Summarize the panel recap below in two sentences.

*** Opening of DOCUMENT TEXT ***

CISOs Brawl it Out at RSA

CISO_Panel

Chairs were thrown.  A table was flipped.  Someone broke a bottle. And a portable LED projector got a scratched lens.

Ok, it didn’t quite happen that way, although there was a broken bottle at the reception afterward.

At our CISO panel at RSA on “Can Data Breaches be Stopped?”, there was a lot of agreement on the current state of affairs in security, but there was also no shortage of a difference of opinions on a path forward.

Some of you who couldn’t attend have asked for more information on the panel and a recap of some of the topics discussed.  I’ve captured a couple key highlights here that were a bit more contentious as the discussion progressed.

(From left to right: Ameesh Divatia – CEO, Baffle, Martin Bosshardt – CEO, Open Systems, David Bradbury – CISO, Symantec, Kurt Lieber – VP and CISO, Aetna, Kim Green, CEO, KAZO Security, Jack Miller – CISO, Open Systems, Hussein Syed – CISO, RWJBarnabas Health, David Tsao – CISO, Veeva)

 

DOES COMPLIANCE = SECURITY?

*** Close of DOCUMENT TEXT ***
*** Opening of DATASET CONTENT ***

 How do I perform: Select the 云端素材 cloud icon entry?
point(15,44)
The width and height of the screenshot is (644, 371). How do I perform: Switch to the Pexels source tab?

*** Close of DATASET CONTENT ***

- [COMPLETED EXERCISE]: The recap opens with a staged account of a brawl at a CISO panel at RSA, then concedes that it didn't happen that way, although a bottle did break at the reception afterward. The panel, "Can Data Breaches be Stopped?", found broad agreement on the current state of security but differing opinions on a path forward, and the writer captures a few of the more contentious highlights for those who couldn't attend.